I thought "forward pricing" was a relatively new idea. However, it turns out that Edison made use of this practice, which is selling initial production runs well below cost to build a market, at prices that would be achieved at later mass production quantities.
"When we first started the electric light we had to have a factory for manufacturing lamps. As the Edison Light Company did not seem disposed to go into manufacturing, we started a small lamp factory at Menlo Park with what money I could raise from my other inventions and royalties, and some assistance.
"The lamps at that time were costing about $1.25 each to make, so I said to the company: 'If you will give me a contract during the life of the patents, I will make all the lamps required by the company and deliver them for forty cents.' The company jumped at the chance of this offer, and a contract was drawn up.
"We then bought at a receiver's sale at Harrison, New Jersey, a very large brick factory building which had been used as an oil-cloth works.

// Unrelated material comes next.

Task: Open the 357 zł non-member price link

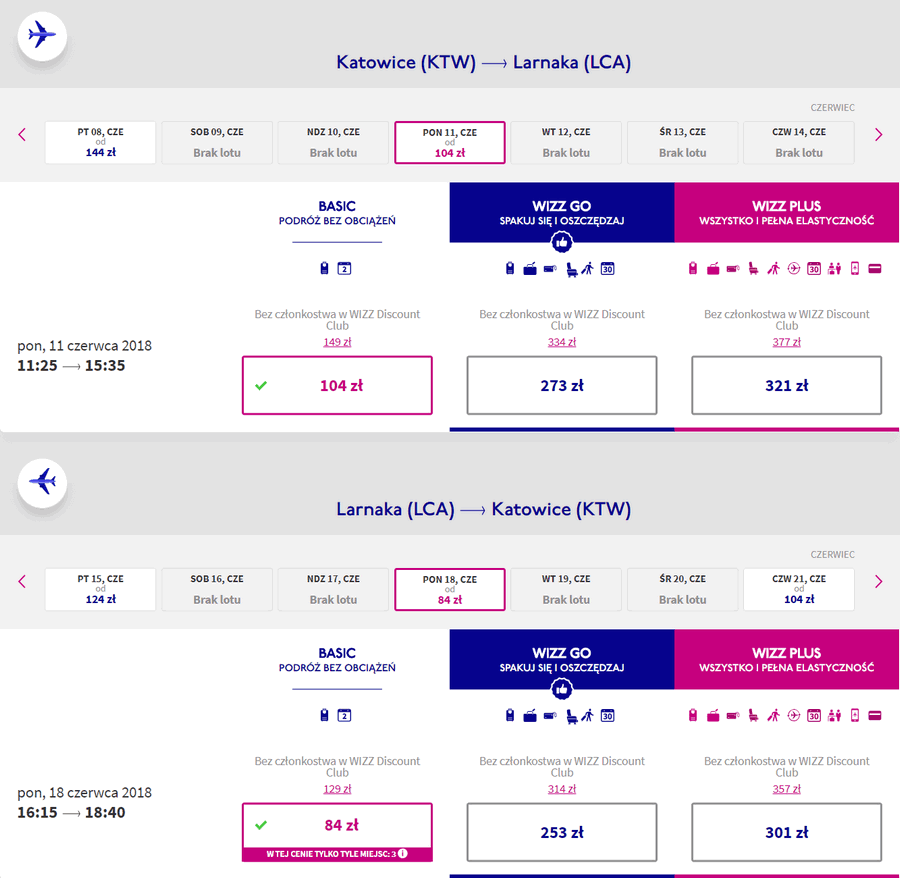Action: (786, 789)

We got it at a great bargain, and only paid a small sum down, and the balance on mortgage. We moved the lamp works from Menlo Park to Harrison.

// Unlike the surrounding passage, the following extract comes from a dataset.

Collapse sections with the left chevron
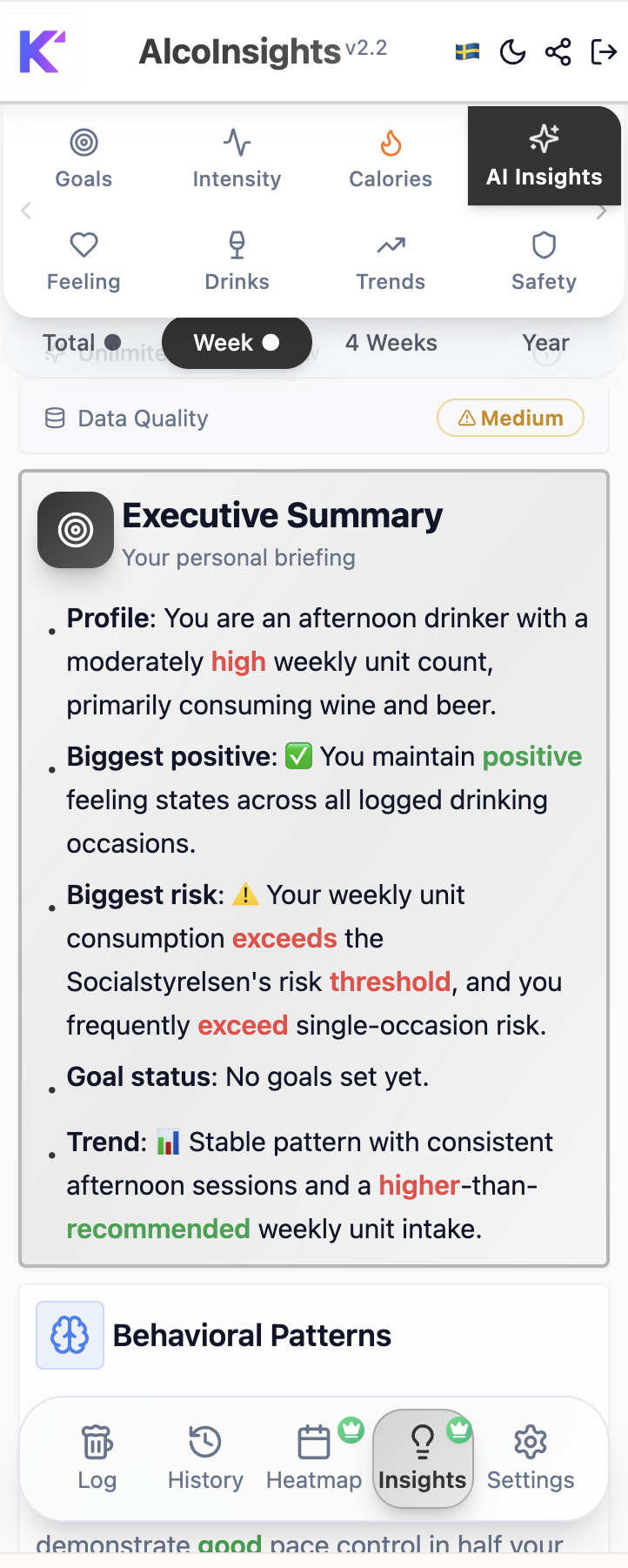(x=26, y=210)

"The first year the lamps cost us about $1.10 each. We sold them for forty cents; but there were only about twenty or thirty thousand of them.
"The next year they cost us about seventy cents, and we sold them for forty. There were a good many, and we lost more money the second year than the first.

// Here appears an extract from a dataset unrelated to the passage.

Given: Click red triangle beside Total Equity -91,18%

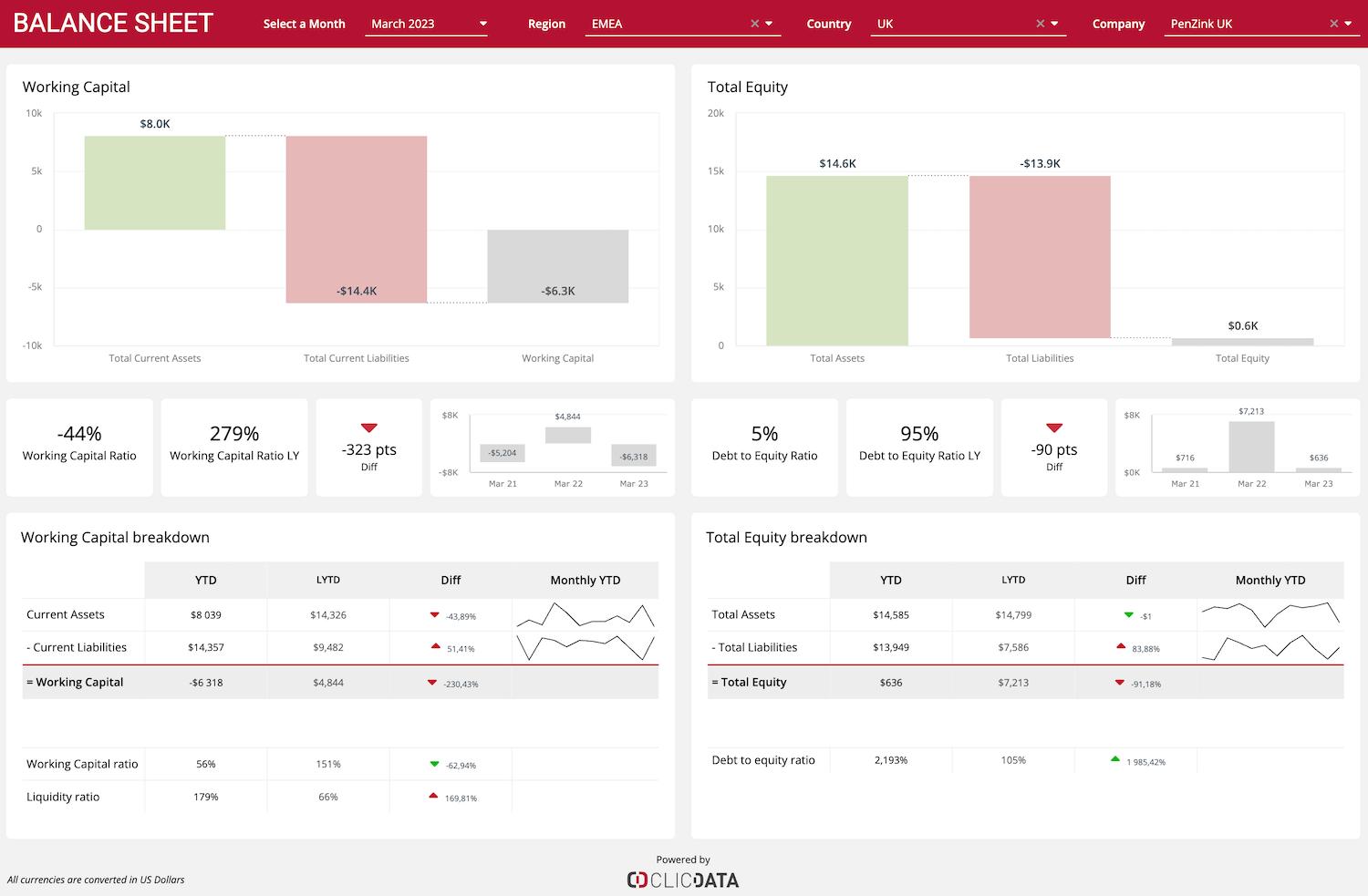Looking at the screenshot, I should [1118, 682].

"The third year I succeeded in getting up machinery and in changing the processes, until it got down so that they cost somewhere around fifty cents. I still sold them for forty cents, and lost more money that year than any other, because the sales were increasing rapidly.
"The fourth year I got it down to thirty-seven cents, and I made all the money up in one year that I had lost previously. I finally got it down to twenty-two cents, and sold them for forty cents; and they were made by the million. Whereupon the Wall Street people thought it was a very lucrative business, so they concluded they would like to have it, and bought us out.